Arwut ChinnapasaenOLY

Personal information
- Full name: Arwut Chinnapasaen
- National team: Thailand
- Born: 3 December 1980 (age 45) Bangkok, Thailand
- Height: 1.87 m (6 ft 2 in)
- Weight: 75 kg (165 lb)

Sport
- Sport: Swimming
- Strokes: Freestyle

Medal record
Men's swimming
Representing Thailand
Southeast Asian Games
| Gold medal – first place | 2003 Hanoi | 50 m freestyle |
| Gold medal – first place | 2005 Manila | 50 m freestyle |
| Silver medal – second place | 2001 Kuala Lumpur | 50 m freestyle |
| Silver medal – second place | 2007 Bangkok | 50 m freestyle |
| Silver medal – second place | 2009 Vientiane | 50 m freestyle |

= Arwut Chinnapasaen =

Thai swimmer (born 1980)

Arwut Chinnapasaen (อาวุธ ชินนภาแสน; born December 3, 1980; nickname: 'X') is a Thai former swimmer, who specialized in sprint freestyle events. He claimed two gold medals in the 50 m freestyle at the Southeast Asian Games (2003 and 2005), before losing out to Daniel Coakley of the Philippines in 2007.
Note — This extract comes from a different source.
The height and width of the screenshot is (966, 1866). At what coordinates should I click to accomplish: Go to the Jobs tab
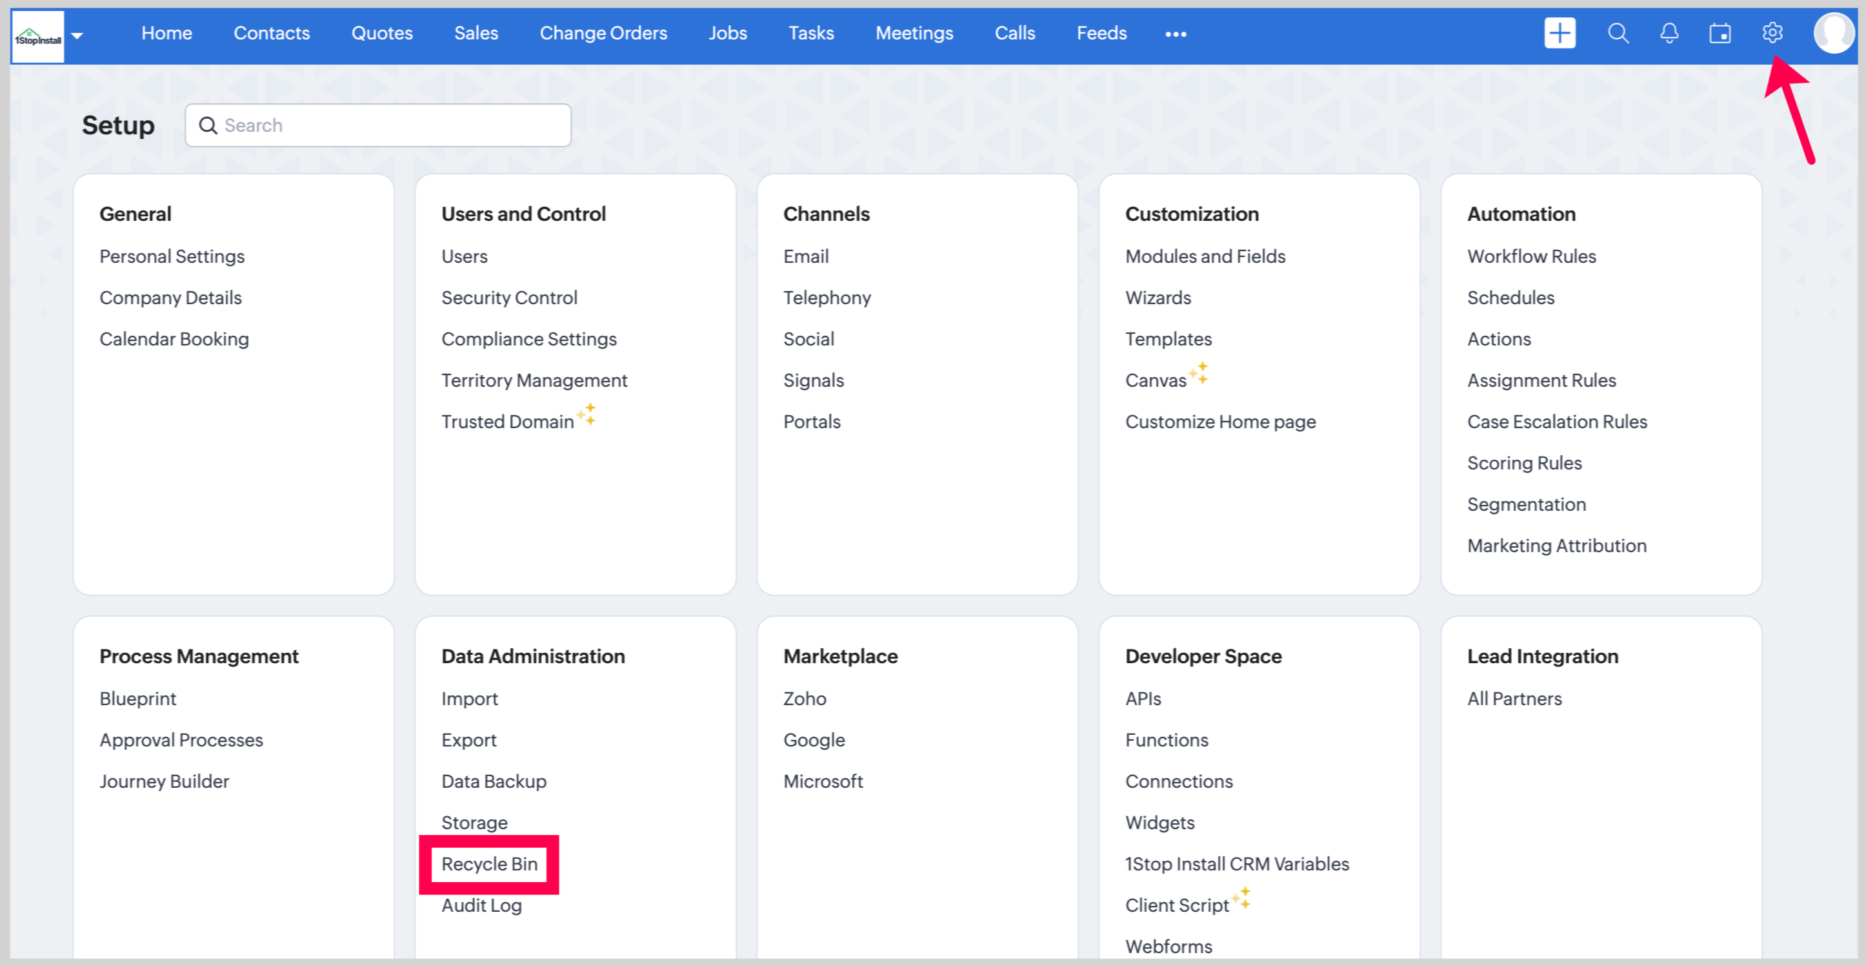[727, 33]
Chinnapasaen qualified for the men's 50 m freestyle at the 2004 Summer Olympics in Athens, by posting a FINA B-standard entry time of 23.20 from the Southeast Asian Games in Hanoi, Vietnam. He challenged seven other swimmers on the sixth heat, including three-time Olympian Julio Santos of Ecuador. He raced to sixth place by one hundredth of a second (0.01) behind Cyprus' Chrysanthos Papachrysanthou in 23.52. Chinnapasaen failed to advance into the semifinals, as he matched a forty-sixth place tie with SEA Games medalist and former rival Allen Ong of Malaysia in the preliminaries.

Chinnapasaen is currently Head of Aquatics at St Andrews International School Bangkok. He has been a swimming coach at St Andrews since August 2015.